What A Wonderful Big Brother

Created by John 4 months ago

A Defender of God and Country and an Exemplary Leader for Air Force Service Personnel to Follow. My brother Senior Master Sergeant/First Sergeant (SMSgt) Charles E. Weaver served 27 years in the United States Air Force. Called to God’s Heaven on 28 Sep 2024 at 78 years.

I think back to our shared childhood when we were just young boys, playing on the Farm, the Little Branch, the Big Branch chasing tadpoles and frogs, jumping out of the barn loft, feeding the big red chicken and bossy the cow, going fishing with Grandfather and the pure enjoyment of going swimming at the 20-foot hole.

I think back to 1954 and arriving in Tokyo Japan, only nine years after WWIIs ending to a beautiful, yet completely strange land, with a strange language, wonderful smells, vivid colorful dress for both women and men, Cherry Blossom Trees, and Bamboo Forest. Where American Baseball had become a national Japanese passion, and our introduction to Little League Baseball, Judo, and chopsticks.

I think back to Washington DC and Andrews Air Force Base (AFB), where Dad (SMSgt Roy E Weaver), was working for Air Force One while we were skipping school and going to the National Mall, to listen to Senatorial debates in the Capital, visiting the National Museum of History, the National Gallery of Art, the Smithsonian, the White House, and the Lincoln Memorial and listening to the National Symphony free rehearsals on Thursday afternoons directed by Leonard Berstein and between the two of us having just enough lunch money to share a hamburger and still be able to pay for the bus fare back to Andrews AFB.

I think back to our shared experiences of our mother’s death at 36 years in1959, and then the 1962 Cuban Missile Crises and where we were that fateful day when our high school principal announced Kennedy’s (JFK) assassination.

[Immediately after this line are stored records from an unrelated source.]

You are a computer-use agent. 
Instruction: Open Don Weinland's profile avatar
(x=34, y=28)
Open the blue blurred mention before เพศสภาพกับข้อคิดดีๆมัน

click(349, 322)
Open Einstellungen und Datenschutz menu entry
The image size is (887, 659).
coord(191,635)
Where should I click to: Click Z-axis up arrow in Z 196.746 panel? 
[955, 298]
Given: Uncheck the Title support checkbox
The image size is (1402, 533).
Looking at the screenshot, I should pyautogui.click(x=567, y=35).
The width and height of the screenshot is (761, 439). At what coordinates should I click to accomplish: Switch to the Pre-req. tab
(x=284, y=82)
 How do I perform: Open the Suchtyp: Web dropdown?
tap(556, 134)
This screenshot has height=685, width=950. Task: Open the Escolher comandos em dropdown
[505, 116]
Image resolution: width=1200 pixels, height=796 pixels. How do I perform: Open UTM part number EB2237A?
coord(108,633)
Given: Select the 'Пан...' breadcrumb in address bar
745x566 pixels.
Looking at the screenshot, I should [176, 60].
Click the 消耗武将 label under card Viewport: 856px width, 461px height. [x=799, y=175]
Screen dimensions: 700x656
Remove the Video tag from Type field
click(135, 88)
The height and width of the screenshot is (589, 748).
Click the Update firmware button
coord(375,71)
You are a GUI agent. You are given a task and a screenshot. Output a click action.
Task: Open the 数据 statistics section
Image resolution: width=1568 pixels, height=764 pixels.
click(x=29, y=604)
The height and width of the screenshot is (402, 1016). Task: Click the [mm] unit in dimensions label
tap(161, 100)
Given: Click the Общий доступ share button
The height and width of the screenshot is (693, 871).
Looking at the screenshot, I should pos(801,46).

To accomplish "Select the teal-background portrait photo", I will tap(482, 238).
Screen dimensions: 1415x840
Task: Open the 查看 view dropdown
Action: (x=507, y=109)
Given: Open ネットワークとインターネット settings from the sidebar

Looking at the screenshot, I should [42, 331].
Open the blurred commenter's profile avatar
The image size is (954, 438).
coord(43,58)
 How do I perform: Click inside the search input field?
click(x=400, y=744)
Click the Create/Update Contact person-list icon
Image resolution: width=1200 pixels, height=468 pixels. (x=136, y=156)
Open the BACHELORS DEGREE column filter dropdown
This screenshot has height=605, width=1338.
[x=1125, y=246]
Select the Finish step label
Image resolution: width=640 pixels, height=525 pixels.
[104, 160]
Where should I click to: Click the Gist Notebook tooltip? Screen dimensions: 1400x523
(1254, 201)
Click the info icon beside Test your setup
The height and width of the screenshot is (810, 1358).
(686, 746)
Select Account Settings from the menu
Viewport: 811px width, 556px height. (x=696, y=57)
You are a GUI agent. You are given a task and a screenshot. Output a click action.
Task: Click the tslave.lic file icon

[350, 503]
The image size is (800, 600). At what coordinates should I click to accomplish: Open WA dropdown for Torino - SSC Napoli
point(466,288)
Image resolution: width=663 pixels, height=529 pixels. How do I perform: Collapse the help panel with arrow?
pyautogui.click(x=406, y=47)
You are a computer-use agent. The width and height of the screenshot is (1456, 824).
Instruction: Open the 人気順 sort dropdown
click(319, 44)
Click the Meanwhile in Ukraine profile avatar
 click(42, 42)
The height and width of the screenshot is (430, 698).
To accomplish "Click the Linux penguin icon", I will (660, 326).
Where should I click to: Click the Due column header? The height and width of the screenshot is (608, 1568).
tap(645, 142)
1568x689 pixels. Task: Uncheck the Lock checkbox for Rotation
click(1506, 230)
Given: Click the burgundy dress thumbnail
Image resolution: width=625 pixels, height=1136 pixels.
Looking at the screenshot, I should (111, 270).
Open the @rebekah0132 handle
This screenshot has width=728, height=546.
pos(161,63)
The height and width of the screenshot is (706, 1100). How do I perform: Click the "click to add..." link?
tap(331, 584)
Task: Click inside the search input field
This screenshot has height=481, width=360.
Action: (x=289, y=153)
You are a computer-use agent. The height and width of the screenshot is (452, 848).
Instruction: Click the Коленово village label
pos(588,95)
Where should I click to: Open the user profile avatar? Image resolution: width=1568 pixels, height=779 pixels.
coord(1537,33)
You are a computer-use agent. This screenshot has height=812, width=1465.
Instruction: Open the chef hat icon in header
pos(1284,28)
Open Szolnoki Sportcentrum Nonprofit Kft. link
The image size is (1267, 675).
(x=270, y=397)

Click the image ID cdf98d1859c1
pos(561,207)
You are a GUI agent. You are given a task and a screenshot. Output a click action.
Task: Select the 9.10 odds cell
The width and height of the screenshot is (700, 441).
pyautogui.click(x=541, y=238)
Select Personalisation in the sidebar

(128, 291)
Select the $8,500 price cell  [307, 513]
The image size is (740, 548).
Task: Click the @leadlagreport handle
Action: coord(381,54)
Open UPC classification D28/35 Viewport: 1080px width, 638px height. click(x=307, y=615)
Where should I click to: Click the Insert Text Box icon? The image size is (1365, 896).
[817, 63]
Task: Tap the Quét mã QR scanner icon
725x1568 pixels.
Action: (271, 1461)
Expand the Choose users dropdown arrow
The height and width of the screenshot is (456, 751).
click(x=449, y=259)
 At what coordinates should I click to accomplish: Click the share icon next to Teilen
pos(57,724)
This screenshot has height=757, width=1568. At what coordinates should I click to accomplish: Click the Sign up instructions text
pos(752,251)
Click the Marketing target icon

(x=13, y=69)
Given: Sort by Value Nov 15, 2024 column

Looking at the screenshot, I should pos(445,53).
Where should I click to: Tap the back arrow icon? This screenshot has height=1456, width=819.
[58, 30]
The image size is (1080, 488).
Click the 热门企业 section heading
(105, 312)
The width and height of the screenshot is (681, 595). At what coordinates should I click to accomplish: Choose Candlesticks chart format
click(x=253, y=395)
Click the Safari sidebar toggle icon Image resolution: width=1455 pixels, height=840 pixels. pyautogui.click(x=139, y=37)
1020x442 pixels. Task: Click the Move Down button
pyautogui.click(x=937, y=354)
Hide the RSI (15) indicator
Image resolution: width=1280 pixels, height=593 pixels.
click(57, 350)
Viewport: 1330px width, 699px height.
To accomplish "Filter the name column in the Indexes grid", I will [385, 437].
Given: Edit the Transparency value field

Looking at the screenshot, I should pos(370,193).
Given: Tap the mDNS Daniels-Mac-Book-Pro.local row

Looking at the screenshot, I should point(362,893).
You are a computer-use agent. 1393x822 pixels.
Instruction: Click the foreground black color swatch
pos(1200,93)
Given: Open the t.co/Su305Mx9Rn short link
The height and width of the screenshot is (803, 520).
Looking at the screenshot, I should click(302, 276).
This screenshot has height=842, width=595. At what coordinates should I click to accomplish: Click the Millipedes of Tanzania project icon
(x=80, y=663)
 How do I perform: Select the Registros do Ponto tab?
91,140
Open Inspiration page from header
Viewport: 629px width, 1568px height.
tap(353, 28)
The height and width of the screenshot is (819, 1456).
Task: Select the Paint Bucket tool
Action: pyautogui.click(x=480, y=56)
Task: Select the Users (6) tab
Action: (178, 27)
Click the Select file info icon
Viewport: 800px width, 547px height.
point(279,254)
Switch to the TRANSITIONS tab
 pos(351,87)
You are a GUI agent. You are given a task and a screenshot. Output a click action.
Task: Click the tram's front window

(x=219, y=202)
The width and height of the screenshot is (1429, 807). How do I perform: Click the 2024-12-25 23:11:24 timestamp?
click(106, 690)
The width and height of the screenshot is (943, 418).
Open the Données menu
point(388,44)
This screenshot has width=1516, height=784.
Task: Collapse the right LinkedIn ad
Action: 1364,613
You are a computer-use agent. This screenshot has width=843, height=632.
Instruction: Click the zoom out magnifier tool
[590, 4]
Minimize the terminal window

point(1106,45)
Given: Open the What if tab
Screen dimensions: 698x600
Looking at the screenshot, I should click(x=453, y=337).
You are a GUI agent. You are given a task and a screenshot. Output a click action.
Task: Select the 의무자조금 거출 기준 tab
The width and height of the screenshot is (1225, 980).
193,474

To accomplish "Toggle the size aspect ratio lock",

We left school and hurried home to prepare Dad’s uniforms for the Andrews Air Force Base Honor Guard Detail and we watched his burial at Arlington National Cemetery.

I remember you setting our high school varsity baseball team record for the number of stolen bases (22) not bad for a tall, 6” 2” skinny catcher who walked deceptively slow but was lighting fast, and your varsity basketball, varsity soccer, and varsity first chair French Horn, band awards setting the standards and the examples for us to follow. Wasn’t Mr. Jezisek a wonderful Instrumental Band Instructor, how lucky were we!

I think back to Boot Camp in Texas, we graduated in 1966, and you were walking away on detail, and I was shipping out. My last sighting of you was your backside and that famous “Weaver Walk.” We crossed paths somewhere over the middle of the Pacific Ocean you going to South Vietnam, as I was coming out. We enjoyed London, Piccadilly Circus in 1969 and Munich and Oktoberfest 1970.


I really appreciated you, Dad, Ann, and Christopher's efforts to attend my 1981 Officer Training School Graduation, your advice was spot on, and that first salute as a Second Lieutenant USAF Officer and your TDY’s to Headquarters Strategic Air Command (SAC) in 1984 and our visits at Little Rock AFB.

But most of all we appreciate your being “Christopher’s Godfather,” remembering his birthdays and Christmas and the guiding leadership and advice you provided to him and for our grandchildren Samuel and Emily.

We will “Love You Forever,”   

John, Ann, Christopher, Sarah, and the Grand Children

Major John N. Weaver, USAF, Retired
“Honor is expected, Courage is required.”